One of Matrixx's oldest clients is Guthy-Renker, the country's largest infomercial producer. The company sells dozens of products -- from Tony Robbins's motivational tapes to exercise equipment -- in dozens of markets. Calls pour into Matrixx at the rate of 40,000 a week, mostly in "spikes" of 1,000 to 2,000 during the first minutes after an infomercial finishes.

The agents answer questions and take orders. Matrixx also generates a daily report to analyze what's selling where. "It comes early in the morning," says Charlotte Spielberger, Guthy-Renker's director of marketing services. "I look at it right away." She uses the data to tweak sentences in particular infomercials, compare different wordings, and test special offers.

But even in-depth data communicate only so much. Most Matrixx reports end with a fistful of pages filled with customer anecdotes, comments, emails, and notes of complaint or compliment.

Matrixx frequently arranges for client executives to sit down with small groups of agents. These aren't formal presentations -- just a chance for the people who wear the headsets to tell the people who wear the suits what the people who buy the products are saying.
"This is one of our most valuable services," says Terry Belush, director of operations for the company's health care and consumer products call centers. "We can run reports and provide quantitative analysis, but the way something is said -- what a customer emphasizes -- can be more important." The sessions also take the politics out of communicating bad news. Matrixx reps don't sugarcoat the truth. After all, they don't work for the people in the suits.

"We are a more objective vehicle for acquiring information," says CEO David Dougherty. "We don't have to worry about the political consequences of finding out that a product's bad."

Learning from customers means more than just reacting to their comments. By dealing with similar issues thousands of times, Matrixx develops the capacity to anticipate problems. Its computers are filled with data about the people who call in. The DirecTV database records in which rooms customers have their television sets. The baby-formula database lists the ages of customers' children, whether mothers are using formula as the principal form of feeding, and how parents nursed each of their previous children.

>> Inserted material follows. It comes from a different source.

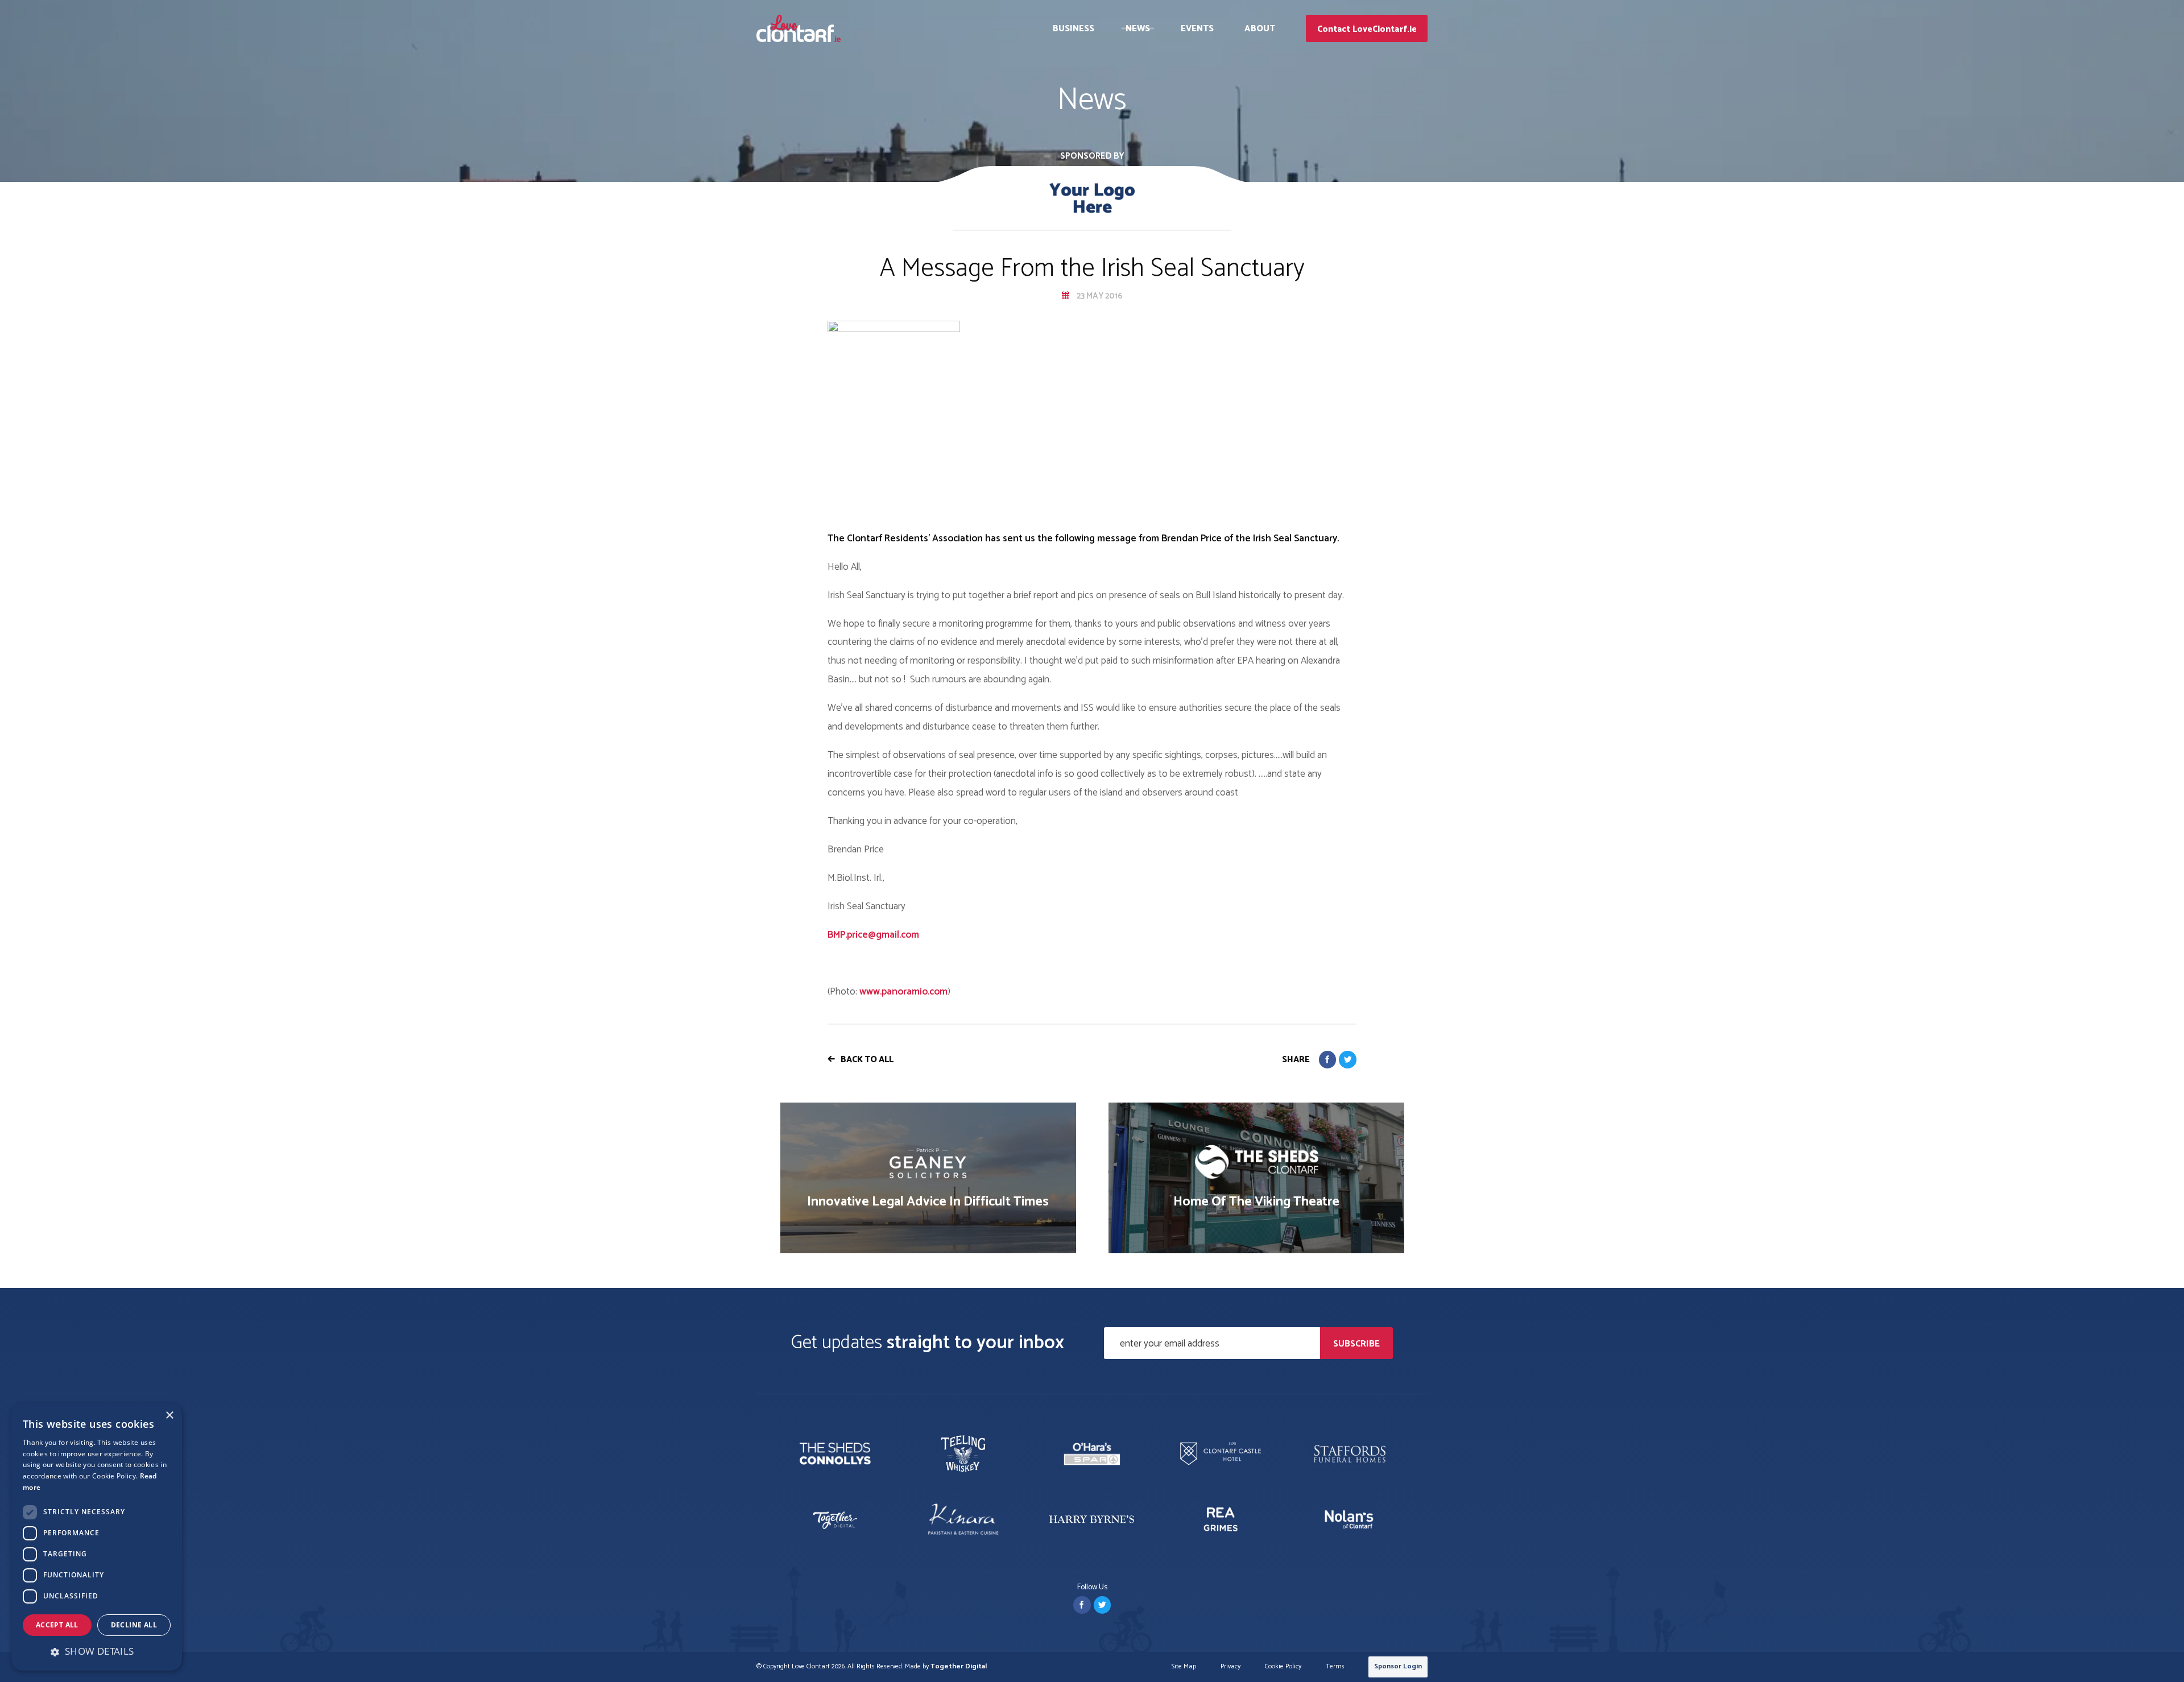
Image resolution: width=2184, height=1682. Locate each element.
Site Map (1184, 1667)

"This is better than research data," says Christine Wright, Matrixx's vice president for research services. "This is behavioral data."

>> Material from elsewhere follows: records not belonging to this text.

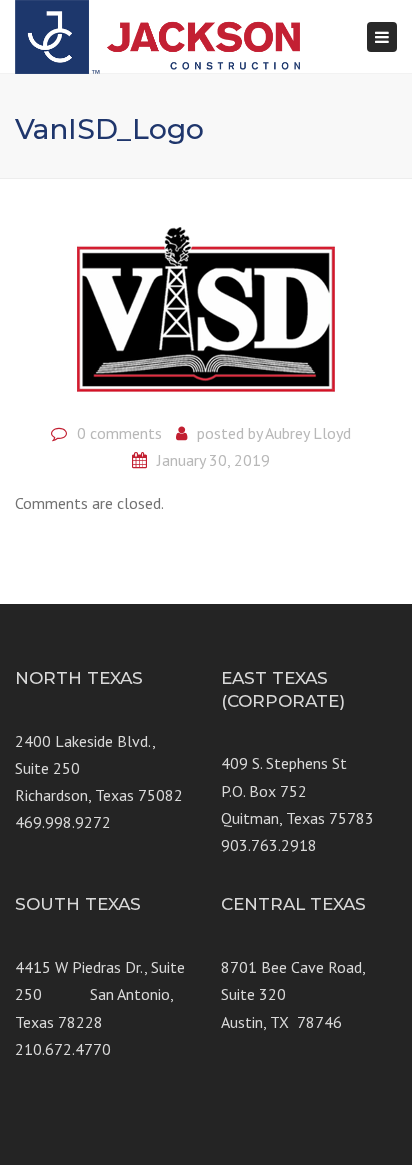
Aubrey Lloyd (308, 433)
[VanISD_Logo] (206, 308)
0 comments (119, 433)
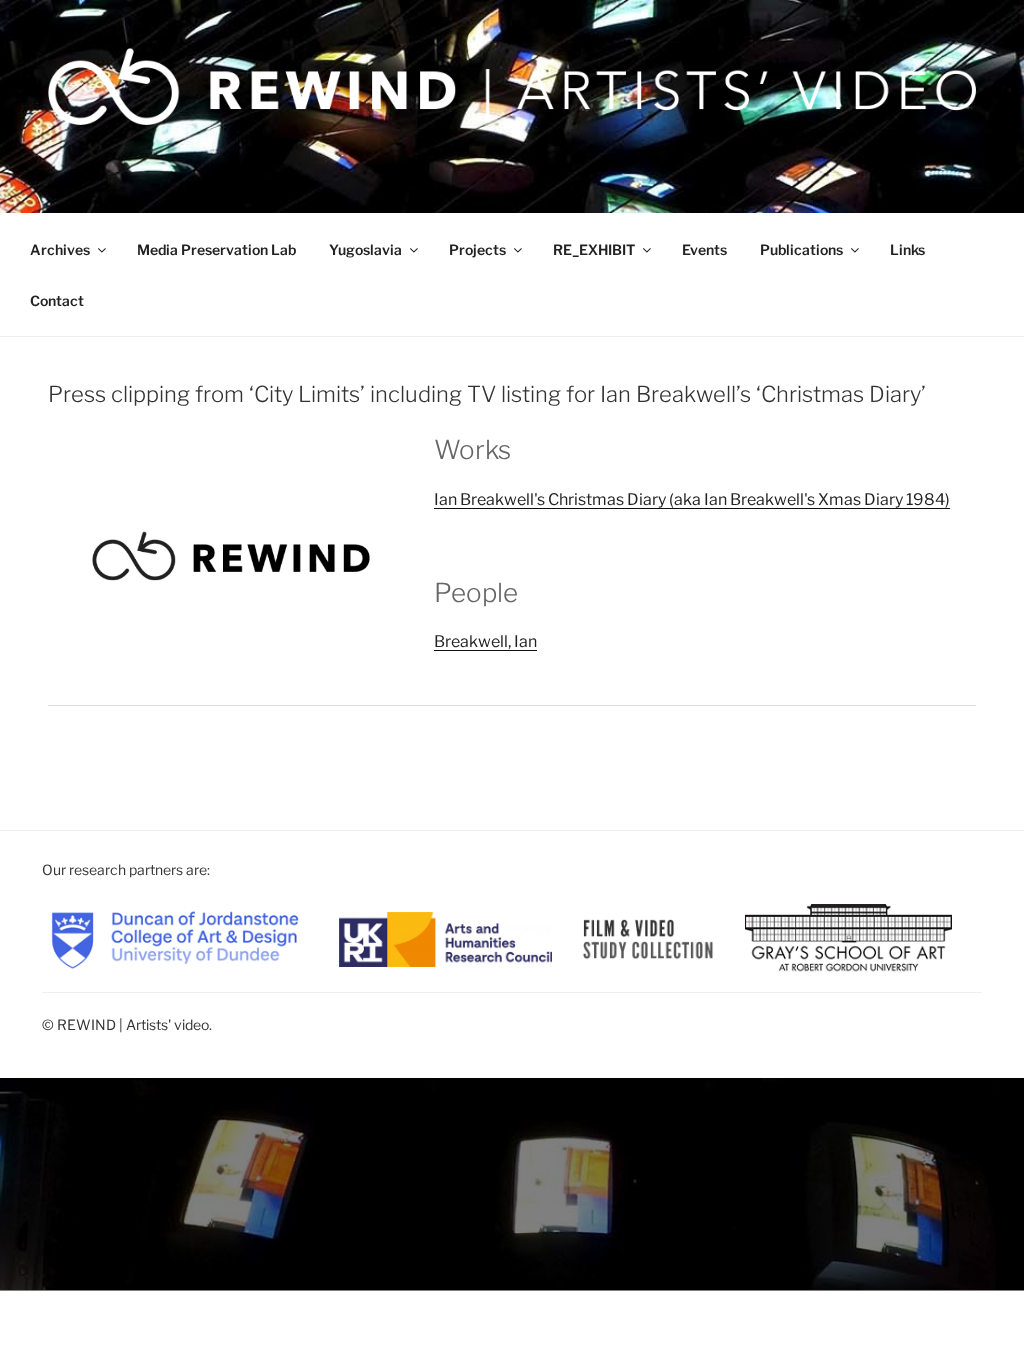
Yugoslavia (365, 249)
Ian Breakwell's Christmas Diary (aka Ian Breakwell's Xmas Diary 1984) (692, 499)
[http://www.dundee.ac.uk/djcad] (175, 937)
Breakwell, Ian (485, 641)
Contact (57, 300)
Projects (477, 249)
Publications (801, 249)
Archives (60, 249)
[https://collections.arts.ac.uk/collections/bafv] (648, 937)
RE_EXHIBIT (594, 249)
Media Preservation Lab (216, 249)
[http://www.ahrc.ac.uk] (446, 937)
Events (704, 249)
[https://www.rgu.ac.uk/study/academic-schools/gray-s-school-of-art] (848, 937)
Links (907, 249)
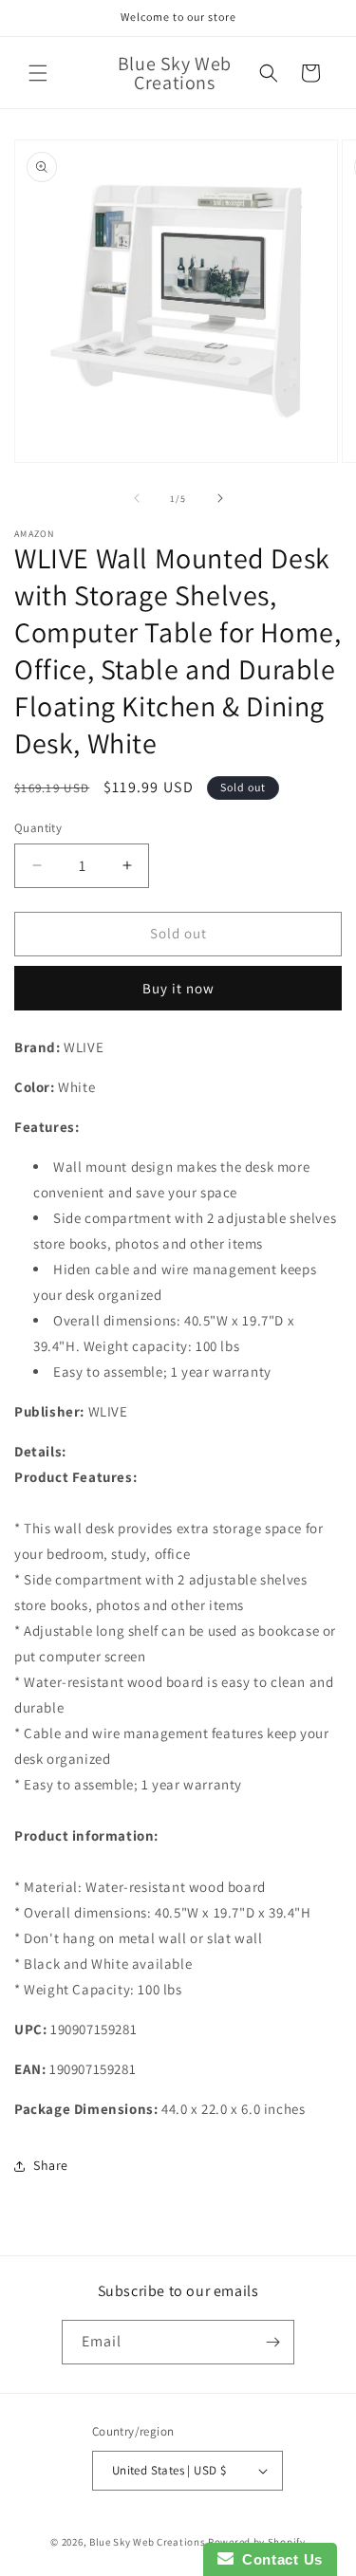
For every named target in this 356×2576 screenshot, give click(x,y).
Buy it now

The power of behavioral data is that it can affect behavior. Wright's group is working with a food company to predict which customers are likely to place big orders. For a regional telephone company, it's developing algorithms to predict which businesses are likely to buy what services. "The amount of wireless service a business does is highly related to the number of sales employees it has," Wright says. "We can develop algorithms that predict customers' abilities and propensities to purchase."

But Matrixx understands that even the most powerful database is built around data -- bits of information that trace their origins to individual phone calls. The most powerful computers in the world are no substitute for the power of an intelligent conversation with Lovemoney, Cathy from Simi Valley, or Connie Selleca. So Matrixx keeps answering the phone, and its call centers keep filling with the soft, ceaseless murmuring of the most important sound in business:

"Hello, this is Jennifer. How may I help you?"

"Your first name, please? Gerald? You'd better spell it."

"I absolutely agree ma'am, that shouldn't have happened."

"You'll have that in 48 hours. Have a good day now."